Board of Health seeks contractors

The pump at Nebbs Well in Huntington has to be replaced. (Photo by Amy Porter)

HUNTINGTON – On Wednesday, the Board of Health discussed two water-related projects that have not been completed due to the difficulty in reaching contractors.
The town was advised by the Department of Environmental Protection (DEP) that the hand-drawn water pump for Nebbs Well on Pond Brook Road (Route 66) must be replaced, because rust is getting into water drawn from the spring. The water itself has passed DEP standards, according to Hart.
Nebbs Well has been a public spring for well over 100 years, with postcards from the late 1800s showing horses and buggies stopping for water there. When Route 66 was redone 20 years ago, the spring was contained with the pump and a fence, and bicyclists braving the steep grade of the road can often be seen resting and getting a drink.
Board of Health member Thomas Hart said funding for a new pump was approved at last year’s annual meeting. To date, efforts to contact local well contractors have been unsuccessful. BOH member Melissa Reid said she would start contacting a wider group of professionals until she receives an answer. The pump replacement is supposed to be completed by the end of the fiscal year.

Vintage postcard of Nebbs Well. (Courtesy of Huntington Historical Society)

Hart also said he did not believe the second testing of 2017 of the old landfill on Basket Street had been completed, because the keys to the locks had not been picked up. He said the results are due to the DEP by March 1.
Hart said the town has to test the ground water and air quality twice a year until 2020, at the cost of $10,000 per year. He said to date the former landfill site has passed DEP standards.
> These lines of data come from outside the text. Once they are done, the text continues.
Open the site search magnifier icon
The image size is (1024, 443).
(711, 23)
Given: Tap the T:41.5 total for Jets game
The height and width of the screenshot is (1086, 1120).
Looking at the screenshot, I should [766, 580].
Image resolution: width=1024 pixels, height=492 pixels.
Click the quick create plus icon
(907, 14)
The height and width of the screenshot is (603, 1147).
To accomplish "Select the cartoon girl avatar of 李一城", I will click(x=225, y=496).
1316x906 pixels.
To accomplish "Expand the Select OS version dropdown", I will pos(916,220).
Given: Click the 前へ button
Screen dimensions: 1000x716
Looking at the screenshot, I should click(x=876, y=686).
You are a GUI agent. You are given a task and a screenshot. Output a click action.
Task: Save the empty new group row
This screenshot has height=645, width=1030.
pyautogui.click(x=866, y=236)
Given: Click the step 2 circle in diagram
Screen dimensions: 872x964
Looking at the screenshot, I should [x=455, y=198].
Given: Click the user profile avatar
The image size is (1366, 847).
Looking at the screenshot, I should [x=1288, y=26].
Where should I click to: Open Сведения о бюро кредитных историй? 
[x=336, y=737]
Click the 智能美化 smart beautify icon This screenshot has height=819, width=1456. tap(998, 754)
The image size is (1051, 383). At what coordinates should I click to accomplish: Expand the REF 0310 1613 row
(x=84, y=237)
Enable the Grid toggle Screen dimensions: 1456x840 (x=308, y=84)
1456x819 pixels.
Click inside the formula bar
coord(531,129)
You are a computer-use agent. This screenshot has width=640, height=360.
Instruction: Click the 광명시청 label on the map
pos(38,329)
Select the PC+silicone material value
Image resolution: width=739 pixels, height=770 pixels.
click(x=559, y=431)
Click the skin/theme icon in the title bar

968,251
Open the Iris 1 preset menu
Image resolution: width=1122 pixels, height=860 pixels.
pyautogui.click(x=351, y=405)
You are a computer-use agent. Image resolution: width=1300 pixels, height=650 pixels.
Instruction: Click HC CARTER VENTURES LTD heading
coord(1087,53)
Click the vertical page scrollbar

The board is also preparing to write a warrant article for the Annual Meeting to pay for a new solid waste compactor for the transfer station. Hart said the compactor, which is leaking oil, is 29 years old and would cost $16,000 to replace, and nearly $15,000 to repair, according to one estimate they received.
“For $1,000 more, we can just buy a new one,” Hart said. Reid said she will get estimates for the cost of a new two-yard three-phase compactor that can use vegetable oil for hydraulic fluid, which Hart said was safer in terms of a spill.

A container currently in the Highway Department yard which has been used to collect metal as a fundraiser for the Huntington Fire Department must be removed due to lack of a permit, according to Hart. He said the transfer station has offered their metal bin to the department, and Fire Chief Gary Dahill said they are interested. The funds collected are used to buy new fire-fighting equipment.
Hart said the town loses money on the metal collection bin, which costs more to haul away than they get back in receipts. He said they are looking to draw up a new contract with New Republic that does not include hauling the scrap metal.

Hart also said the Board of Health wants to plan a recycling education program for residents. Huntington was the second lowest town for recycling at 22 percent among the ten towns that participate in the Hampshire Resource Management Cooperative, according to Kathleen A. Casey, HRMC administrator.
Hart said he will plan the event and invite Casey and a teacher at Gateway Regional High School whom he said has a “green” class. He said they had set a goal of 50 percent recycling in Huntington this year, and have gone up only by 1 percent. Hart also said he wants the education program to focus on shopping, and how to look for recyclable and minimal packaging.